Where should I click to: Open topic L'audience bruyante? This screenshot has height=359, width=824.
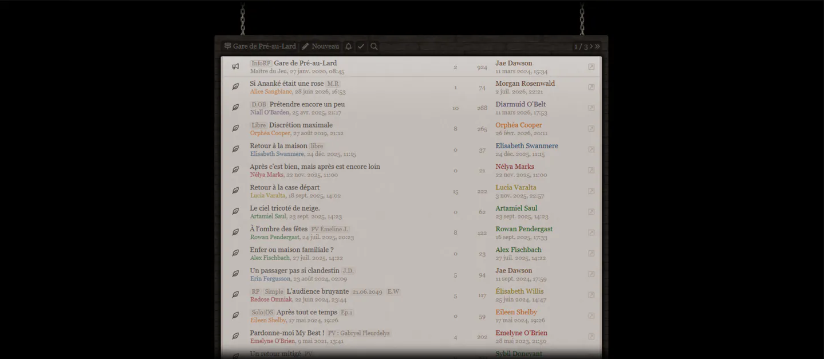click(318, 291)
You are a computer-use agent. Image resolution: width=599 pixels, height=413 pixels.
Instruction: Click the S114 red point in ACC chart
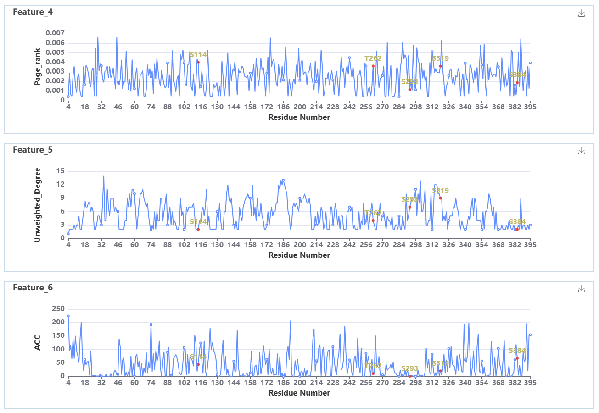click(198, 364)
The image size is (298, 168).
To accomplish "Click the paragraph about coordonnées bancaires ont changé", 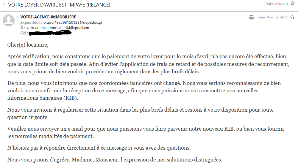I will point(144,91).
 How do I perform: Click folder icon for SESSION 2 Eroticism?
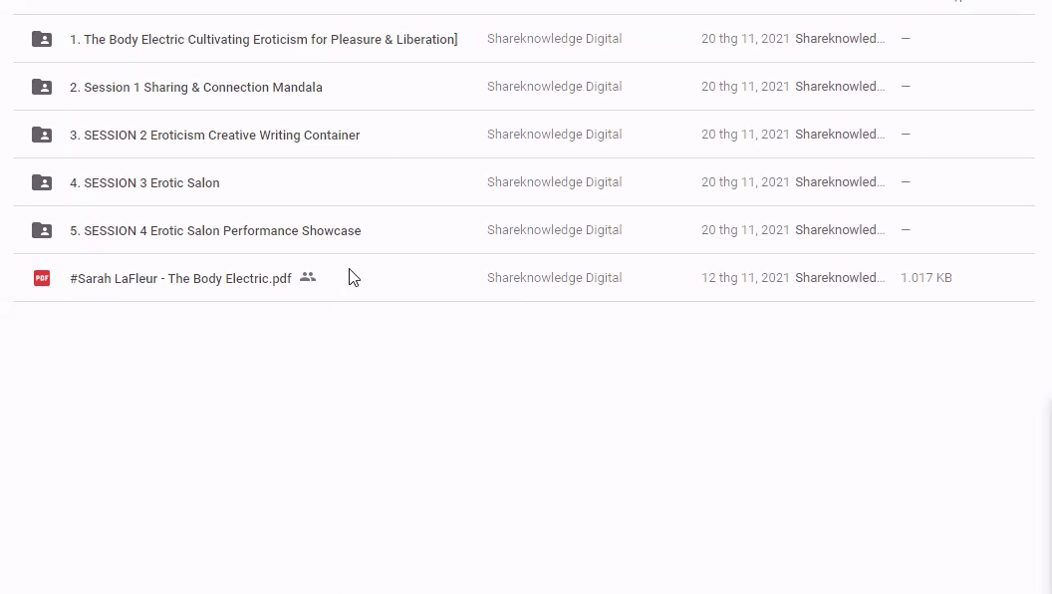pos(42,135)

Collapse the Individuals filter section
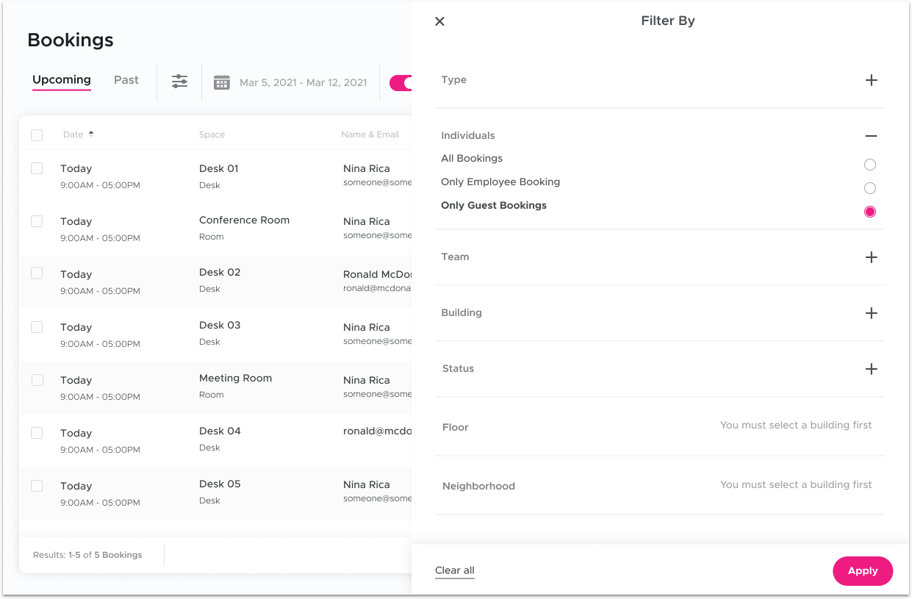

### DESCRIPTION OF THE TASK:
Reproduce precisely the lines of the entries above, from the one containing "How do I perform: Click" through the final one, both ends included, and omit the pictures.

### OUTPUT OF THE TASK:
 How do I perform: Click folder icon for SESSION 2 Eroticism?
pos(42,135)

Collapse the Individuals filter section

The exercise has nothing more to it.